Journée mondiale de la liberté de la presse: Déclaration du ministre de la Communication et des relations avec le parlement

Le 03 mai 2016, est l’une des journées qui rendent hommage à la libre expression. Elle m’offre l’occasion de saluer les avancées significatives en matière de liberté de presse au Burkina Faso.

Cette année, le pays des hommes intègres est 42ème sur 180 du classement de la liberté de la presse de Reporters Sans Frontière (RSF) 2016. Notre pays est le 5ème en Afrique. En 2015, le Burkina Faso était à la 46ème place mondiale.

Mon département se réjouit de cette évolution et de ce classement honorable. C’est le résultat de l’action de toutes les parties : celle des acteurs de la presse et celle du gouvernement. Il nous faut donc rendre hommage aux femmes et aux hommes qui font de notre presse un label de référence dont nous en sommes fiers.
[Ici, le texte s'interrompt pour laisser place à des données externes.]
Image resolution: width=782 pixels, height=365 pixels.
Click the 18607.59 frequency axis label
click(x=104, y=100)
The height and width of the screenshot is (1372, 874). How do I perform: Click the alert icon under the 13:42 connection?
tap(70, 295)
Une fierté légitime d’autant plus que, selon Christophe DELOIRE secrétaire général de RSF : « il est malheureusement notable que de très nombreux dirigeants dans le monde développent une forme de paranoïa contre l’exercice légitime du journaliste. Le climat général de peur entraine un verrouillage des medias par des gouvernements en pleine dérive liberticide, l’emprise grandissante d’intérêts particuliers sur l’information dans le secteur privé. ».
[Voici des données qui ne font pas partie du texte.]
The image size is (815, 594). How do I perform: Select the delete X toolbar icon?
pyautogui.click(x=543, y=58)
La liberté de la presse est une condition sine qua none de la démocratie et de la bonne gouvernance auxquelles nous aspirons.  L’insurrection des 30 et 31 octobre 2014 et le putsch du 16 septembre nous rappellent le rôle déterminant joué par les médias nationaux pour le retour à une vie constitutionnelle normale.
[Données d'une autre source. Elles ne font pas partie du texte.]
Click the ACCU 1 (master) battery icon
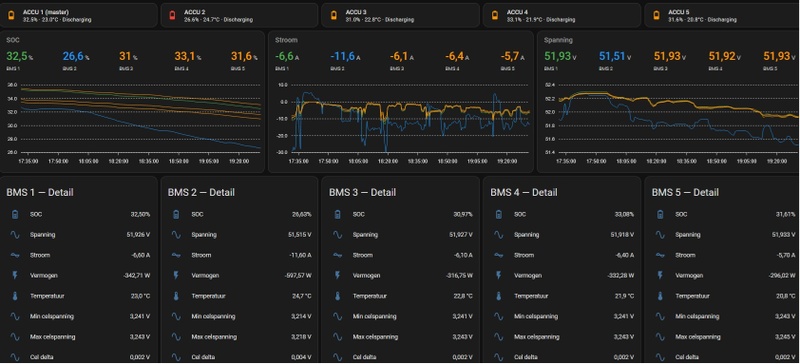This screenshot has height=364, width=800. [x=11, y=15]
Ce rôle est tout aussi important aujourd’hui pour un ancrage réussi et fécond de la démocratie. C’est pourquoi, il faut saluer le thème retenu au plan national : « La presse burkinabè face au renouveau démocratique ! ».

Et comme pour lui venir en aide, Le monde entier célèbre cette année la liberté de la presse, sous le thème : « Accès à l’information et aux libertés fondamentales – C’est votre droit ! ».

La presse burkinabé se doit plus que jamais de rester professionnelle pour, entre autres, consolider ses acquis pour un épanouissement accru des populations. Le renforcement de la  démocratie doit donc être un leitmotiv.

Le gouvernement burkinabé, conscient du rôle et de la place de la presse dans un état de droit, est engagé à offrir de bonnes conditions de travail et de vie aux acteurs des medias.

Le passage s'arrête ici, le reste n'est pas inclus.